Essentially project a 4-d coordinate to a 3-d one assuming that a 3-d shape retains the amount of points it has when it is shaped into its 4-d version. Essentially a sphere is rearranged into a hypersphere with the same amount of points. How do I convert a 4-d coordinate on the hypersphere into a 3-d coordinate on the sphere.
I have no formal understanding of projective geometry and I'm a bit iffy with vectors. I hope this question is understandable enough. Thank you.
Represent a point in spherical coordinates:
$$\begin{pmatrix} x\\y\\z\\w \end{pmatrix} = r \begin{pmatrix} \sin\phi \sin\psi \sin\theta \\ \sin\phi \sin\psi \cos\theta \\ \sin\phi \cos\psi \\ \cos\phi\\ \end{pmatrix}$$ then you can project on the equator by letting $\phi=\pi/2$. This gives you spherical coordinates in $(x,y,z)$:
$$\begin{pmatrix} x\\y\\z \end{pmatrix} = r \begin{pmatrix} \sin\psi \sin\theta \\ \sin\psi \cos\theta \\ \cos\psi \\ \end{pmatrix}$$
Notice however than when you are on a 3-sphere, i.e. $r=1$, then this will project to a 2-dimensional space, namely the 2-sphere.
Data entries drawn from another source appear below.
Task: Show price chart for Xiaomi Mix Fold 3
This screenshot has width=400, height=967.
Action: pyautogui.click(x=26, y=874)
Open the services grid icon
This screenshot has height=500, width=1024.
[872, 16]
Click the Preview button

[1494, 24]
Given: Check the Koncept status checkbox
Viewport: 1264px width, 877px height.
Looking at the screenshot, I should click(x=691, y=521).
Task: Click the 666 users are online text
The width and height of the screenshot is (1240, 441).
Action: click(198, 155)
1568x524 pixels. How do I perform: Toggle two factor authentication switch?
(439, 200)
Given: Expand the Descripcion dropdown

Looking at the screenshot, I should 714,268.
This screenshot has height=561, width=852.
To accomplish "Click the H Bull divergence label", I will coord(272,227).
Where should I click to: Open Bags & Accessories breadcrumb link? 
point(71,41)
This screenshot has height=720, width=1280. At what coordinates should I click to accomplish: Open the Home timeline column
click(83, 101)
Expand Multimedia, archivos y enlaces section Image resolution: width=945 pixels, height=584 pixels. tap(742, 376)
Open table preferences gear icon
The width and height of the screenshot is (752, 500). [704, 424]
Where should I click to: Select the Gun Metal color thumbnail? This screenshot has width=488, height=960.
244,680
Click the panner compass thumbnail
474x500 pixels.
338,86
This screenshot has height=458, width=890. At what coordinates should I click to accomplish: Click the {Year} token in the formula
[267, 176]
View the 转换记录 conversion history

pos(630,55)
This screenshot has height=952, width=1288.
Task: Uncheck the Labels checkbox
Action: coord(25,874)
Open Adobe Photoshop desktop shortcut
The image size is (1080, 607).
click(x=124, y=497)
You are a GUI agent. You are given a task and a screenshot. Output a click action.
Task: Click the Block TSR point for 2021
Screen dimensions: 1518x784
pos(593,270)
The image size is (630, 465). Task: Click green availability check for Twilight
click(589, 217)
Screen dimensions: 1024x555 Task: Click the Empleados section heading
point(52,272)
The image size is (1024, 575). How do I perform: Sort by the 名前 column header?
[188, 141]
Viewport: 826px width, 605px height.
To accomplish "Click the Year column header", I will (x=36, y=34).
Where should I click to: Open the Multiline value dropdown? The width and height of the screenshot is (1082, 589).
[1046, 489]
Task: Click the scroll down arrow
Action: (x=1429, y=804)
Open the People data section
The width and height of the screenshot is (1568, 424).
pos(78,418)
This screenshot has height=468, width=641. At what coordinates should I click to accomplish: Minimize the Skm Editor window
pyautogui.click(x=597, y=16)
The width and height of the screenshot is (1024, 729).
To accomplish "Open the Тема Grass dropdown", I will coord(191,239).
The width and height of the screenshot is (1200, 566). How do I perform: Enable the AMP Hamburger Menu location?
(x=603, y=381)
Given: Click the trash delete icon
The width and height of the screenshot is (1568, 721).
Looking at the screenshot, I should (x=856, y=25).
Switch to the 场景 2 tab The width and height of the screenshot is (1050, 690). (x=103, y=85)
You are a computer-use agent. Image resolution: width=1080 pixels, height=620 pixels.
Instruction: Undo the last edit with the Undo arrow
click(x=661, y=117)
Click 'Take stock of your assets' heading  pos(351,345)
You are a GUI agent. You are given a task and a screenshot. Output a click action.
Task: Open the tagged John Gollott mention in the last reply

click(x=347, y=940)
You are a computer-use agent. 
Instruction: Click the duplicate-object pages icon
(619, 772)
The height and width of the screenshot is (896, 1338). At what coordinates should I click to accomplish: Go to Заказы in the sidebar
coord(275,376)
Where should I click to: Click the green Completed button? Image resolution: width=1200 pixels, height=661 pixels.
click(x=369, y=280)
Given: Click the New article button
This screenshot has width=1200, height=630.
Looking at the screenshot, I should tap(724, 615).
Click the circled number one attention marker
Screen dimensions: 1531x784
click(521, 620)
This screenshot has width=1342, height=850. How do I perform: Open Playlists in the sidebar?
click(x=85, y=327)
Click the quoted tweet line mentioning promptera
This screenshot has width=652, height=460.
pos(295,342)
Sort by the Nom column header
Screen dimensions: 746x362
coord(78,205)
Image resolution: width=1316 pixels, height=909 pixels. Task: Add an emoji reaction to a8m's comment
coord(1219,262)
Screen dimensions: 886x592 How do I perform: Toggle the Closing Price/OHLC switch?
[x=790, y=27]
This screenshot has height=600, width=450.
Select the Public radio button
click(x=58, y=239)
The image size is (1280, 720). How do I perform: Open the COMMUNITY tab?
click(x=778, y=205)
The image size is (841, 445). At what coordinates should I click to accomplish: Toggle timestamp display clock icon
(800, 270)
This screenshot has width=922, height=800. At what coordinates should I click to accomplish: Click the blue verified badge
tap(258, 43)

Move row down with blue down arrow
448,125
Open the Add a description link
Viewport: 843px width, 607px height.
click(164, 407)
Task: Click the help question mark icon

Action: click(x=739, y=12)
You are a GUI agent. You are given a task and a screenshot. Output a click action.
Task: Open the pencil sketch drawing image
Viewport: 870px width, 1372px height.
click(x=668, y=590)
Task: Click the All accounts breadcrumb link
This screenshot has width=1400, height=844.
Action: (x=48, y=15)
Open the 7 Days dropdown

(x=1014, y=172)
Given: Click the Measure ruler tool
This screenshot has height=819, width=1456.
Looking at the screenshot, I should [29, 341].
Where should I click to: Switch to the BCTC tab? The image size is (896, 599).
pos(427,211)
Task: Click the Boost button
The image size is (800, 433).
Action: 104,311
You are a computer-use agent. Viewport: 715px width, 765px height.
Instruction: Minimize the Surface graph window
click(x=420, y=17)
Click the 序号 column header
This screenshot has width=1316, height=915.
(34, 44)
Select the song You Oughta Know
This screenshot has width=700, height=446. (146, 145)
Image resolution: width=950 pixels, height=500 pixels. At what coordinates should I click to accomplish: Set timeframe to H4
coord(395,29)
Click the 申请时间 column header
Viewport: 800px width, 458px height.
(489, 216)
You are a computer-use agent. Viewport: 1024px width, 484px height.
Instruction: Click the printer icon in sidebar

If you want to retain more information and just project into a 3-dimensional space, you may want to use other projections like parallel projection. The easiest such projection is to just "forget" one coordinate:
$$\begin{align} \Bbb R^4 &\to \Bbb R^3 \\ (x,y,z,w) &\mapsto (x,y,z) \end{align}$$
For more flexibility, take a basis of $\Bbb R^4$ that's ortho-normal, say $e_1, \dots, e_4$ and write the points $P$ uniquely as:
$$P=\sum_{i=1}^4 p_i e_i$$ where the $p_i$ are the coordinates with respect to the $e_i$. Then do a parallel projection by taking $p_1, p_2, p_3$ as coordinates in $\Bbb R^3$, i.e. you just forget the 4th coordinate. This is then a parallel projection to the 3d-space spanned by $e_1, e_2, e_3$.